We walked a few steps in silence, the child trying to pace solemnly, while his magazines thumped against his knees. He had on shoes, but one was bigger than the other, and he walked with a kind of shuffling hop.
We passed under the shadow of the church, and the windows were lighted for early service. A blue-gold stream came out across the pavement and Shean stared back at it over his shoulder. I asked if he went to church sometimes, and he shook his head, but made no comment.
We walked on a little way and then he cleared his throat like an old man. ‘I read the Saint John to myself,’ he said.
I was surprised, and stopped and looked down at him. ‘Saint John?’ I repeated stupidly.
‘John the Apostle,’ Shean said. He was a very homely and thin little boy with adenoids and bony cheeks, but his hands had a hard, determined grip, much older than his face.
I blundered down my mind, hunting in the apostle’s story for what might have fascinated him in the brief record of suffering and resurrection. I thought how strange and incredible that Shean too might have found the amazing power of hope and belief, and that exaltation beyond understanding which is bom of words. I thought of the manger scene, the preaching in the temple, and the austere dignity of Christ before Pilate. I thought of the glory of the Resurrection, the prophecy of the Second Coming, and I thought of Christ’s words, The meek shall inherit the earth. I thought too of the fantastic glory of the Revelation, and I wondered if this might be what had brought the queer and excited light to his eyes; or, if not this, then what did he find in the story worth spelling out all the words with such labor and holding his pinched face over the page?
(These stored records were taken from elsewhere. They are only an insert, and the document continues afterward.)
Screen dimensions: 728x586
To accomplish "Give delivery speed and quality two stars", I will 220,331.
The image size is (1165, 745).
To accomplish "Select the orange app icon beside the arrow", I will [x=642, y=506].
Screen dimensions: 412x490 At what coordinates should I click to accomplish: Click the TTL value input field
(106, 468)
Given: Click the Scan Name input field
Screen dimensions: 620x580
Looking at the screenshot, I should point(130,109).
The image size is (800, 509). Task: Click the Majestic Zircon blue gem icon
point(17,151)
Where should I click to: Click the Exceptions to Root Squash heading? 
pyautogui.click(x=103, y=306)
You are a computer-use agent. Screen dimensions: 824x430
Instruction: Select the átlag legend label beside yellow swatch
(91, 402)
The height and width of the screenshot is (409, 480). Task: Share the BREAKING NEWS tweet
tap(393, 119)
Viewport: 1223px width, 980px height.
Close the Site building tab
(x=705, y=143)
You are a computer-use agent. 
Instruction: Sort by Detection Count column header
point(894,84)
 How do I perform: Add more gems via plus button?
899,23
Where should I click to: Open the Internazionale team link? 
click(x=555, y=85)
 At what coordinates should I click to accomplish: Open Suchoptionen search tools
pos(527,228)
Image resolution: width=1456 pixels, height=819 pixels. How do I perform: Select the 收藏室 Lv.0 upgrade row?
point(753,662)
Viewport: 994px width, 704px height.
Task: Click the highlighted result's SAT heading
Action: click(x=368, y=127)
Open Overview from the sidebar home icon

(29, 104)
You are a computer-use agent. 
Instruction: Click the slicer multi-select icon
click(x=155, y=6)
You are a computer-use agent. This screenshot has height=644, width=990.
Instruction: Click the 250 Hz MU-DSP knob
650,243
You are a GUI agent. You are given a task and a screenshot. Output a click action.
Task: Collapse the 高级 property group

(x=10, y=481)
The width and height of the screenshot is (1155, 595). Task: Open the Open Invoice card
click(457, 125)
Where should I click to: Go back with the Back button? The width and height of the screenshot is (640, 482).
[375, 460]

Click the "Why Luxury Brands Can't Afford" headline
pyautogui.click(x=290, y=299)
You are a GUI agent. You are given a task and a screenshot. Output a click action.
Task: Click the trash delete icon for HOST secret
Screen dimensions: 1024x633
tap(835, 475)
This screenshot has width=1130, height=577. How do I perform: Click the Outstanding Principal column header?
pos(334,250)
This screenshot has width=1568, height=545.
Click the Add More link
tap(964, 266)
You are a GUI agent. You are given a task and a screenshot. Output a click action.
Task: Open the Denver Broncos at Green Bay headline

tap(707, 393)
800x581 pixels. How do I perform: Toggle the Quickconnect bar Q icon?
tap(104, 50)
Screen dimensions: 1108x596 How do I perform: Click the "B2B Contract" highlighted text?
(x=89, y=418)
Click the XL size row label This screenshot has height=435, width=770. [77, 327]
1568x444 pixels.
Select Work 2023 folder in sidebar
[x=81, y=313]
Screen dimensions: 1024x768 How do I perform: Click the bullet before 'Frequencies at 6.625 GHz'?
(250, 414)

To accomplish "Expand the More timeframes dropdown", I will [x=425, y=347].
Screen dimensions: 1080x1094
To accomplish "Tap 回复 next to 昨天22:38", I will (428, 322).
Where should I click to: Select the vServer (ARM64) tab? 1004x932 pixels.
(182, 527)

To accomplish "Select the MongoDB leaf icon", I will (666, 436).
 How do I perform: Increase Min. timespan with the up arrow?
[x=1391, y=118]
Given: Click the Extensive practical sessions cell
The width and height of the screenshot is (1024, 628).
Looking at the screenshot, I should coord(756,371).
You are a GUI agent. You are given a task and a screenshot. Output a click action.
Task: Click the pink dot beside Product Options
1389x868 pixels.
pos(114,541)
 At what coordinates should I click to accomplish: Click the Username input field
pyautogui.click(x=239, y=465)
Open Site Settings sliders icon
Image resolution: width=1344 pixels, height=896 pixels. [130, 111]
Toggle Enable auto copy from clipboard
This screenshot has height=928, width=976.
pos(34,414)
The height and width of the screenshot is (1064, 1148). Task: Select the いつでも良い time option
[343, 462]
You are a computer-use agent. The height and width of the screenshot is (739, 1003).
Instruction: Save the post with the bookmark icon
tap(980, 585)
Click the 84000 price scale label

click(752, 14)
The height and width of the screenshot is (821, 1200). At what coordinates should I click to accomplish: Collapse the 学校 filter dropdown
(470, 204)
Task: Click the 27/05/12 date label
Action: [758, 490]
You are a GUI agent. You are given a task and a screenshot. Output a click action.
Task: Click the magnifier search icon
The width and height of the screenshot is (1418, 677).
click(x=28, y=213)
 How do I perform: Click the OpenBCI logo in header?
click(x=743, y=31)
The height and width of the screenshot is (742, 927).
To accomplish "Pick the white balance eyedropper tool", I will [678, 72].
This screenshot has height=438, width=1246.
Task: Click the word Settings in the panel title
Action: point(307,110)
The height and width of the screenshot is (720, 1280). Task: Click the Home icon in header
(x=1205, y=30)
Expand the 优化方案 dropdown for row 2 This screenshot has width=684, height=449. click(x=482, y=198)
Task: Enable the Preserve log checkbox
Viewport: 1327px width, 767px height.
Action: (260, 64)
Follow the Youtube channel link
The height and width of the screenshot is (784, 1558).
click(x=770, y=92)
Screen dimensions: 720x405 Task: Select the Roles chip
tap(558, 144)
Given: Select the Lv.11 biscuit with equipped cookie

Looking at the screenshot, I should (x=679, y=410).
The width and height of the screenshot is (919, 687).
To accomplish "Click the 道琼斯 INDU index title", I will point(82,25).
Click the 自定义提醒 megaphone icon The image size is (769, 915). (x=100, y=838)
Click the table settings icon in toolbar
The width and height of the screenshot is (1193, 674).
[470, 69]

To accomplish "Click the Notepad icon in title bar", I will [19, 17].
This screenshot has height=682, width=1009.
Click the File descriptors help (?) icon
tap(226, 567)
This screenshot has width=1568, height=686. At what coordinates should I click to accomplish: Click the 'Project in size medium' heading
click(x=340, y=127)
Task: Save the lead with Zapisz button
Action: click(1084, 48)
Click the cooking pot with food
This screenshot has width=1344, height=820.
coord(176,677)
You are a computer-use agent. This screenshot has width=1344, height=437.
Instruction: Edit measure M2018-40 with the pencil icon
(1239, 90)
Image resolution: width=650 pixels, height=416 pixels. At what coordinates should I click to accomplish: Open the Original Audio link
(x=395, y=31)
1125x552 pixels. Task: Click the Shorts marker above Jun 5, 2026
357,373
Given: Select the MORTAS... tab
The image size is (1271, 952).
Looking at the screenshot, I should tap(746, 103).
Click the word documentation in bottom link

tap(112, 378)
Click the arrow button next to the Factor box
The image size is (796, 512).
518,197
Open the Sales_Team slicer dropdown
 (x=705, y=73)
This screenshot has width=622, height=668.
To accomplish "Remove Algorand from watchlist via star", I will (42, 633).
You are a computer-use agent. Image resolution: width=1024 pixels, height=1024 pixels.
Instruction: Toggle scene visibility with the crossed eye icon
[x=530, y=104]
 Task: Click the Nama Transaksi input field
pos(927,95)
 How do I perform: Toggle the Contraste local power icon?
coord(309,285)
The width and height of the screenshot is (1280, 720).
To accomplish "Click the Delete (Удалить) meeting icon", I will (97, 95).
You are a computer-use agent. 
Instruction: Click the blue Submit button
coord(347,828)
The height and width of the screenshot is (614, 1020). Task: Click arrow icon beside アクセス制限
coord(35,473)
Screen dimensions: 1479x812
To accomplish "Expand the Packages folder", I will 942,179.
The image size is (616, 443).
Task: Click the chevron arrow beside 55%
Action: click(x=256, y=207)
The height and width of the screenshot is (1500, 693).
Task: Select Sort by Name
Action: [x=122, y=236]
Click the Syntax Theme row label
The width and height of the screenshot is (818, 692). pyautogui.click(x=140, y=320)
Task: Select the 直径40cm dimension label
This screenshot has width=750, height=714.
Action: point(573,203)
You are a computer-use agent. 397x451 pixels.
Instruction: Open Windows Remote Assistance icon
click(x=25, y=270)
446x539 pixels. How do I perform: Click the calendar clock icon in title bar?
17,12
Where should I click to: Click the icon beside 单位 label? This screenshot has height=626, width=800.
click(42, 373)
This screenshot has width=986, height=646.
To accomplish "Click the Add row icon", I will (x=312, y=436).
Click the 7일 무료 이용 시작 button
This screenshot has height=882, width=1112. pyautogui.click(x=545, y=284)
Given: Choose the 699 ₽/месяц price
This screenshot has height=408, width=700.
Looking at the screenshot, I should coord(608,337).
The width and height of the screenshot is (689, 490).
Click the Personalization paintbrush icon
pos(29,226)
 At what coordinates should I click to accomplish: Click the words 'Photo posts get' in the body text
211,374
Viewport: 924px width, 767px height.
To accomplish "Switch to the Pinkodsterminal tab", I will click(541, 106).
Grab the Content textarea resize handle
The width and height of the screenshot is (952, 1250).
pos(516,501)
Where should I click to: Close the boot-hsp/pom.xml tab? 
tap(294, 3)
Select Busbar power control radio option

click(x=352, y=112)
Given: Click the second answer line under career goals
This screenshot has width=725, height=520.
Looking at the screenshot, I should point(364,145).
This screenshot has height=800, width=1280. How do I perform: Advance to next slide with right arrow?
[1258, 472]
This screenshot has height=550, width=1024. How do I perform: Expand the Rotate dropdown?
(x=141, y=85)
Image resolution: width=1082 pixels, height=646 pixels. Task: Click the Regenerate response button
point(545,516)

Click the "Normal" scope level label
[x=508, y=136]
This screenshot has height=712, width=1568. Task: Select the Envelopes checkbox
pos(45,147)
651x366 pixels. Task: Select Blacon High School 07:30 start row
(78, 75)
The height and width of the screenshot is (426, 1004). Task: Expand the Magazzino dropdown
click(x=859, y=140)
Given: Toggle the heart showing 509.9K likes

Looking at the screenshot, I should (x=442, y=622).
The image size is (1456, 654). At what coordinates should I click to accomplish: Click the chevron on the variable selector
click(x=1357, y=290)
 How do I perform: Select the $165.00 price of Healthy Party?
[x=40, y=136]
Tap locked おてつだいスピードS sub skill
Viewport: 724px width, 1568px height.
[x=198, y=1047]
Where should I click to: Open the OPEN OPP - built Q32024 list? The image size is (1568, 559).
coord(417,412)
Then I leaped to a sudden thought. ‘Is it where Christ says, Suffer the little children to come unto me — is that where you read the Saint John, Shean?’
Shean shook his head. ‘That ain’t the part,’ he said. ‘I never read that part. I read all the time in John the Six. I turn where it talks about fish and bread. Where it says a boy come selling those loaves and two fish hooked on a string. And Christ feeds five thousand people off of that bread, and the two fish turns into a pile and spread out miles around.’ He waved his arms in a circle and gave a shuffling hop. ‘Were they baked or fried I don’ know, but everybody ate till they almost puked, and still there was twelve basketfuls of the scraps left over. Twelve baskets left over and nobody wanted nothing! Boy, those fish must have been a sight! After Christ, I would n’t have waited for nobody else to begin. I’d have eat as soon as my fish was done. I’d have wrop it aroun’ with one of them buns and stuffed it in!’
From the way that his mouth moved, and the strange and retreated shining in his eyes, I knew that Shean was eating the fish and bread, and he clutched the invisible crumbs that spilled across his hands. Then he gave another excited shuffle and looked up at me. ‘That’s a swell story, ain’t it, Father?’ he said.
‘A swell story, Shean,’ I answered him.
He stooped and knotted the string again around his shoe, then jerked up, red and excited with a sudden thought ‘Say, Father,’ he said, ‘what did they do with all them scraps? All them twelve bucket-loads left over? Say, maybe Christ made a big pudden out of all that bread! Boy, what a pudden He’d have made!’
All I could see of his face was two enormous eyes, and I could not answer.